In Finland, barbecuing in the summer is very popular, but it is perhaps less of an art than in many other countries. I have no doubt that the food product that gets most outing during these sessions is the barbecue sausage. For many, they would even be the only product cooked on the barbecue. When I was a child, sausages were regularly cooked on barbecues on varying sizes and shapes (the earliest one I remember was a low rectangular structure of bricks, with a grid between them) but I don’t remember us ever cooking even any other meats that way until I was well in my teens.

These sausages differ from the popular large cold sausages sold even in the smallest supermarket in that they are raw (and therefore need to be cooked) and their skin is edible. Indeed I’m sure that many would opine that the skin is the best part of the sausage; certainly, for me, biting through the crunchy skin into the steaming softness underneath signals summer very strongly. They are much larger than people in the British isles would be used to - approximately the size of a banana. Many people would enjoy theirs with cold beer or cider. The sausages come in different varieties, you can get yours plain, or flavoured with garlic, or enhanced with cheese.

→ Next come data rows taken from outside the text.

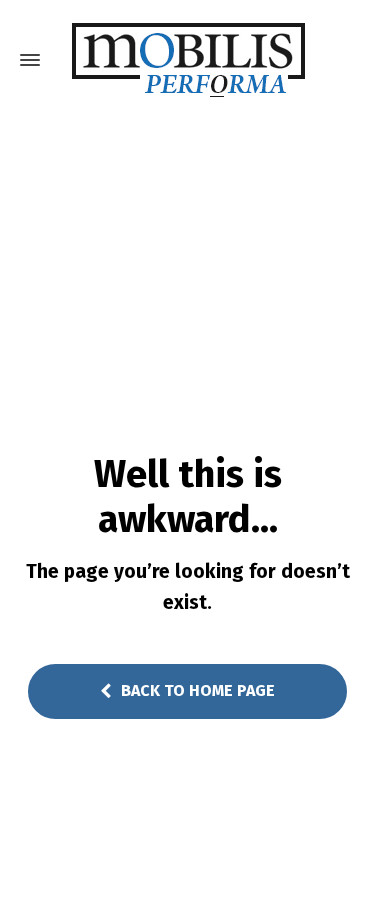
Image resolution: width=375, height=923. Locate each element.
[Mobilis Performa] (187, 60)
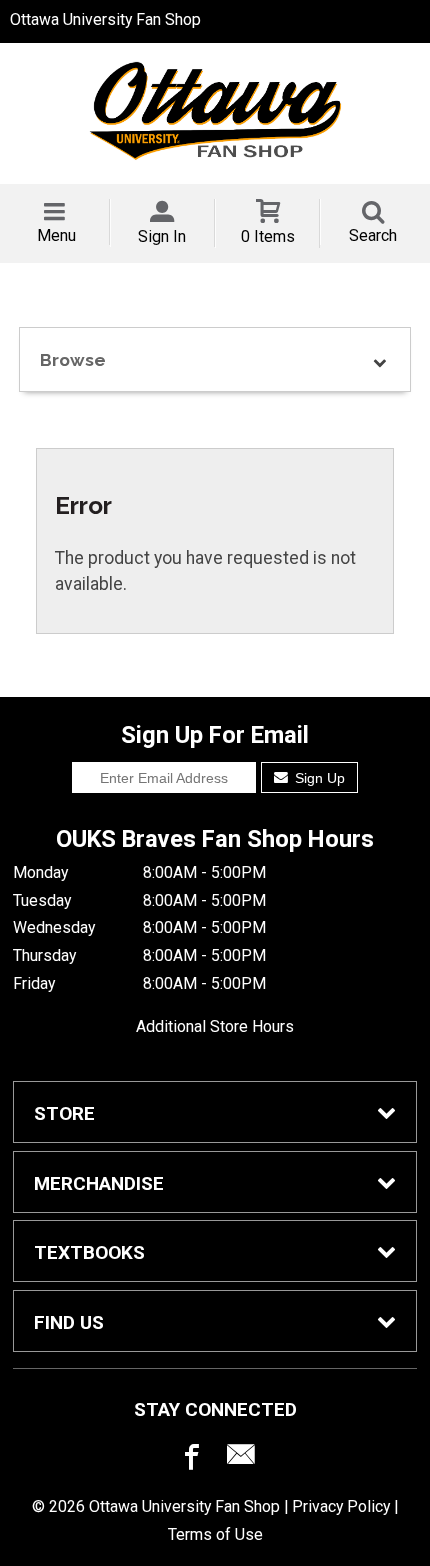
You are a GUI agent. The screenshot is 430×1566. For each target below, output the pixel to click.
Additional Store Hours (215, 1026)
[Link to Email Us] (241, 1459)
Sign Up (318, 778)
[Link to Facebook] (189, 1459)
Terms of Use (215, 1534)
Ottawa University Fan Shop (105, 19)
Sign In (162, 236)
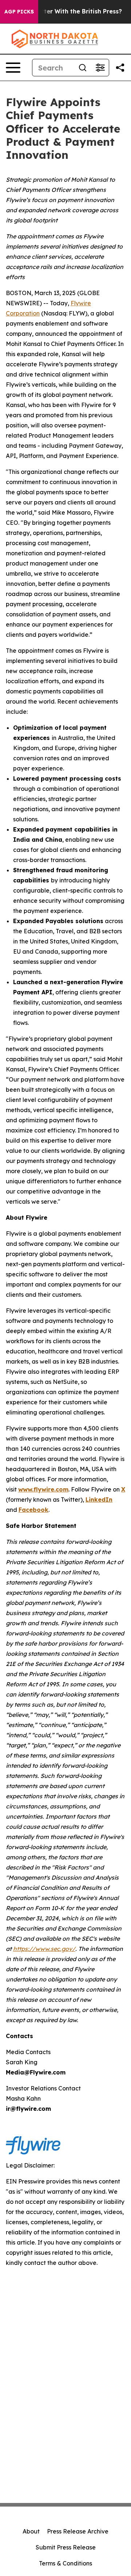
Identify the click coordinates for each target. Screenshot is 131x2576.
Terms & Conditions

I have continued the importance of marking summer days with barbecues here in Ireland, but here we have been barbecuing all sorts and shapes of meat: burgers, chicken wings and drumsticks, steak, skewers, fish, mushrooms and vegetables, even fruit. Despite all of this, my delight was unimaginable when a friend of ours turned up in our back garden last night with actual, practicing, honest to God barbecue sausages, bought in the Lidl in the city centre on his way to us. They were German, and obviously no brand I recognised, but they cooked very well and tasted very authentic. They were plain, but I intend to make a trip to a Lidl at some point soon and find out if they come in different flavours as well. The only thing missing last night was the aforementioned beer and/or cider, but to perhaps nobody’s great surprise, red wine also worked very well.